La interfaz de la escritura apareció a Mesopotamia hace cinco mil años en una tableta de arcilla, ahora persiste en la forma de tableta digital, explica Carlos Scolari en un Ted Talk. El grabado cuneiforme sobre piedra fue un gran hallazgo y estuvo ahí varios siglos hasta que se usó el papiro, que mostró su superioridad porque se podía enrollar y transportar. Luego se inventó una interfaz persistente, el libro, hace dos mil años, primero en su forma manuscrita. La imprenta, hará 5 siglos, logró democratizar el acceso al haber más copias, más pequeñas y menos caras. Con su versión electrónica, se alcanza el costo marginal cero de la copia. ¿Quién quiere volver a la tableta de arcilla que sólo puede ver y entender quien la tiene en su palacio?

¿Por qué no imaginar una tecnología digital para lo común y no para el negocio? ¿Por qué no escuchar los esfuerzos de los proyectos alternativos? ¿Qué aprender de lo que hemos logrado en la tecnopolítica de emancipación para estar conectadas?

El coronavirus ha puesto en evidencia, como si de un líquido revelador se tratara, las zonas dañadas de nuestro mundo sufriente. Se ceba en la pobreza, evidencia la crisis del medio ambiente, de la nutrición, de la vivienda, de la salud. Muestra la devastación y el saqueo de lo público. La locura de una globalización sin más medida que el provecho económico.

También las redes digitales, como medio y mediación, son el espacio donde se revelan y exacerban las contradicciones. Puestas al servicio de la concentración de poder, se usan para la extracción y el provecho, en contra de lo justo, para manipular y dominar. Precisamente porque son donde la comunicación y la cultura y la cosmopolítica constelan, y donde las luchas se convocan, espejean y enlazan unas en otras. “Nunca hemos sido tantos y nunca hemos sabido tanto”, dice Iñaki García.

Una nueva Internacional se está construyendo sin estructura organizativa, basada en redes transcomunales de nuevos sentidos comunes que intentan cuidar la vida desde la dispersión de una constelación naciente: una Intercomunal, como afirma el Consejo Nocturno, donde lo humano deviene de humus, como dice Haraway.

 

Reivindicar lo público 

Caben pocas dudas de que serán las grandes empresas las que saldrán airosas de la pandemia. El giro digital y la automatización expulsa legiones de asalariados. El trabajo online y el confinamiento muestran las virtudes del ahorro que supone transferir a los gastos de operación de las oficinas corporativas a sus empleados y sus casas. Con una mayor vigilancia digital, la extracción de datos sobre el teletrabajo permitirá regular, reducir plantillas y no tener ni que pagar ni el papel de baño de una oficina, menos contratar a quien limpie. La economía colaborativa y la hiperconexión van en camino de favorecer que todo caiga bajo el imperio tecnológico corporativo y la gente quede colgando de la nada-coronada, bajo justificación pandémica.

Entradas mostradas:
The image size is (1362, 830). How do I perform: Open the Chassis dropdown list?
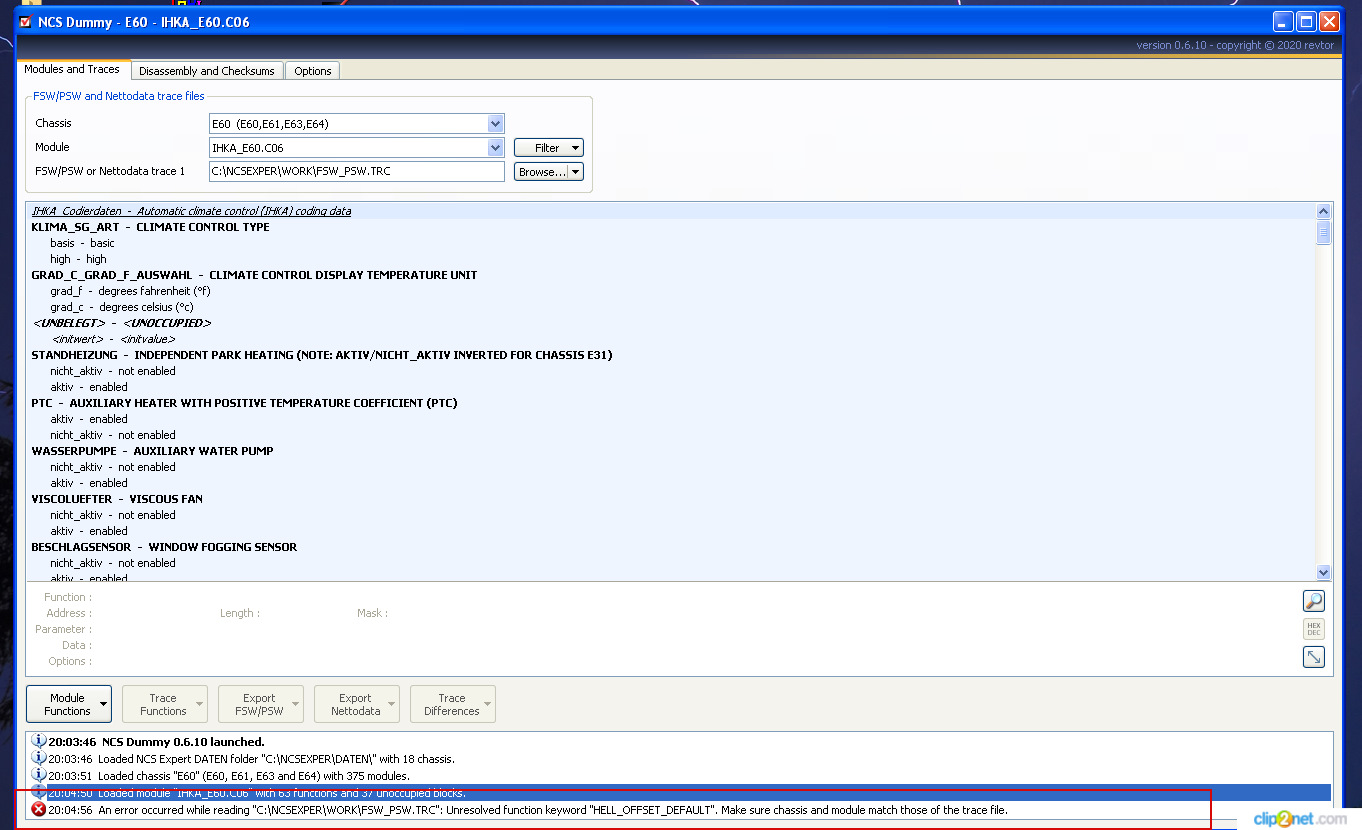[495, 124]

...

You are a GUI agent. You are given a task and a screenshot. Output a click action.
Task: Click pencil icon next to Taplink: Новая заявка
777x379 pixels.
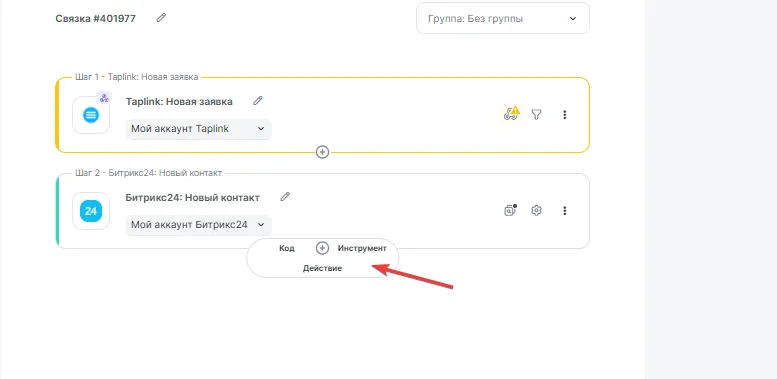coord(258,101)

---

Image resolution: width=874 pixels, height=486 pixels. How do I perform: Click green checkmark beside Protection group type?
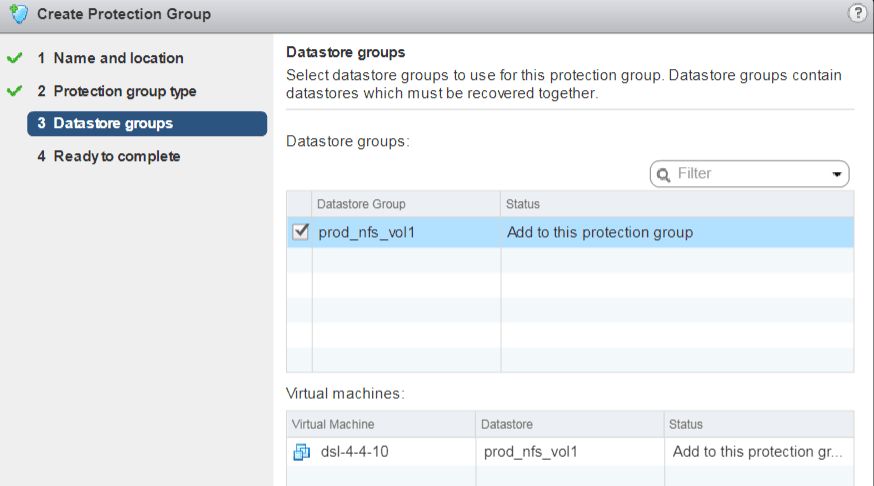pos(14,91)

Preguntas por responder:
• a. ¿Cómo quedaría en forma de lista breve el párrafo del fragmento que empieza «Caben pocas dudas», sin perder sus datos principales?
• b. Responde estas preguntas sobre el fragmento:
(i) ¿Hace cuántos años apareció la interfaz de la escritura en Mesopotamia?
(ii) ¿Qué frase se atribuye a Iñaki García?
(iii) ¿Cómo llama el Consejo Nocturno a la nueva Internacional?
• c. Prosigue el fragmento sobre la pandemia y la tecnología digital a partir de su última oración.

Respuestas por tarea:
• a.
- Las grandes empresas saldrán airosas de la pandemia.
- El giro digital y la automatización expulsan legiones de asalariados.
- El trabajo online y el confinamiento trasladan los gastos de operación de las oficinas corporativas a los empleados y sus casas.
- La mayor vigilancia digital y la extracción de datos sobre el teletrabajo permitirán regular y reducir plantillas. También evitarán pagar hasta el papel de baño de una oficina o contratar a quien limpie.
- La economía colaborativa y la hiperconexión tienden a dejarlo todo bajo el imperio tecnológico corporativo, con la pandemia como justificación.

• b.
(i) Hace cinco mil años.
(ii) «Nunca hemos sido tantos y nunca hemos sabido tanto».
(iii) Una Intercomunal.

• c.
El proceso de privatización de lo público a nivel global parece imparable. Una institución privada, la Fundación Bill y Melinda Gates, se ofrece para financiar la única institución de gobernanza global en salud, la Organización Mundial de la Salud, ante la amenaza de Estados Unidos de retirar su dinero. Facebook y Google ofrecen sus servicios para el desarrollo de aplicaciones de rastreo de poblaciones que eviten la propagación del coronavirus. Paradógicamente, se presentan como benéficas a la privacidad pues permiten monitoreo por Bluetooth, sin generar bases de datos centralizadas en manos de gobiernos.

La pandemia demuestra que el acceso a las mínimas condiciones de vida es la única garantía para cuidarse y cuidar a los demás. Eso implica garantizar una renta o ingreso básico para todas las personas por el hecho de nacer. Y por supuesto, el acceso a una salud pública de calidad. Sin duda, hay que cancelar la deuda externa de los países, como exige el Pacto Social, Ecológico, Económico e Intercultural para América Latina.[2]

Sacar el dinero de la especulación financiera que representa el 75% de la economía global. Eliminar paraísos fiscales y poner topes a los niveles de riqueza y de pobreza. Todo eso no sería un gasto, sino una inversión en el planeta.

También hay que impulsar una organización mundial de la comunicación digital que regule y colectivice Internet. Con el confinamiento se ha hecho evidente que las plataformas digitales son infraestructuras básicas. Reconocer este hecho es imprescindible para una intervención pública masiva y urgente. Las plataformas tecnológicas son enormes monopolios globales que tienen más poder que varios estados juntos. Por tanto, como propone Nick Srnicek[3], el objetivo no debe ser asegurar la competencia en el mercado de estos monopolios, sino reconocer los servicios públicos que pueden proporcionar y después regularlos, o incluso expropiarlos.

Las plataformas digitales basan su negocio en la renta de datos extraídos a sus usuarios. Los países pobres no pueden competir con los monopolios de Estados Unidos y China, por lo que caen en sus garras y regalan sus datos. Este colonialismo digital ocurre porque las plataformas van a los países del Sur sin infraestructura y les venden mayor acceso a partir de hacerlos clientes cautivos, como es el caso de Free Basics, de Facebook.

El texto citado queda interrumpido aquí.